Estados Unidos e Irán han pactado un alto el fuego después de 40 días de intensos bombardeos estadounidenses. La tregua se ha negociado con la mediación de Pakistán y se sustenta en un plan de diez puntos elaborado por el Gobierno iraní, no por Washington.

Este giro es significativo: el acuerdo acepta en esencia los términos fijados por Irán, el país que Trump había prometido vencer de forma rápida y decisiva. La Casa Blanca se retira de una confrontación que no ha logrado los objetivos declarados durante estas cuatro décadas de operaciones militares.

Los términos del acuerdo

El plan iraní incluye cláusulas que históricamente corresponden al vencedor de un conflicto. Irán exige compensación económica por los daños sufridos, para lo cual se crearía un fondo de inversión y financiero. También recupera el derecho a continuar con el enriquecimiento de uranio, actividad que había abandonado en negociaciones previas al inicio de los ataques estadounidenses.

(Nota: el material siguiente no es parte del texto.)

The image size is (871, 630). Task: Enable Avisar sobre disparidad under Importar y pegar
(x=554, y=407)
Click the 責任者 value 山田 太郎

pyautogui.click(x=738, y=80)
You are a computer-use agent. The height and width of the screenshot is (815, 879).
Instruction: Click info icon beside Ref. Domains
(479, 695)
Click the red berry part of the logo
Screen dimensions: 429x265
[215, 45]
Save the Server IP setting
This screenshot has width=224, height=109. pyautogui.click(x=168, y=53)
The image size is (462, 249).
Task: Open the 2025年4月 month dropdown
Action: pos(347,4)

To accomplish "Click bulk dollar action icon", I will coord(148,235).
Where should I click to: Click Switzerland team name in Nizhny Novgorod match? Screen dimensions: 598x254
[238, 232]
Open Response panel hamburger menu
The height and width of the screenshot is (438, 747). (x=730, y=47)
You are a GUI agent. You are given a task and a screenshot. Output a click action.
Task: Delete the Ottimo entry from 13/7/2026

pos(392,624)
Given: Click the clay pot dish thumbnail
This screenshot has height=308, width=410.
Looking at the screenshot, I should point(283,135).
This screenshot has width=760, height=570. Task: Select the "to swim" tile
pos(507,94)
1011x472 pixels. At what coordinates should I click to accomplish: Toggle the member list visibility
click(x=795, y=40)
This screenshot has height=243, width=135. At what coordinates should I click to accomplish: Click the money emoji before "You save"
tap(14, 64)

Estos términos representan una posición de fortaleza negociadora que contrasta radicalmente con las promesas iniciales de la administración Trump sobre una victoria rápida y sin condiciones.

Qué no ha conseguido Trump

En 40 días de bombardeos, ninguno de los objetivos declarados se ha cumplido. Trump y sus asesores anunciaron sucesivamente: la muerte del líder supremo y otros dirigentes clave, un levantamiento popular masivo que nunca llegó, y la inminente caída del régimen de los ayatolás.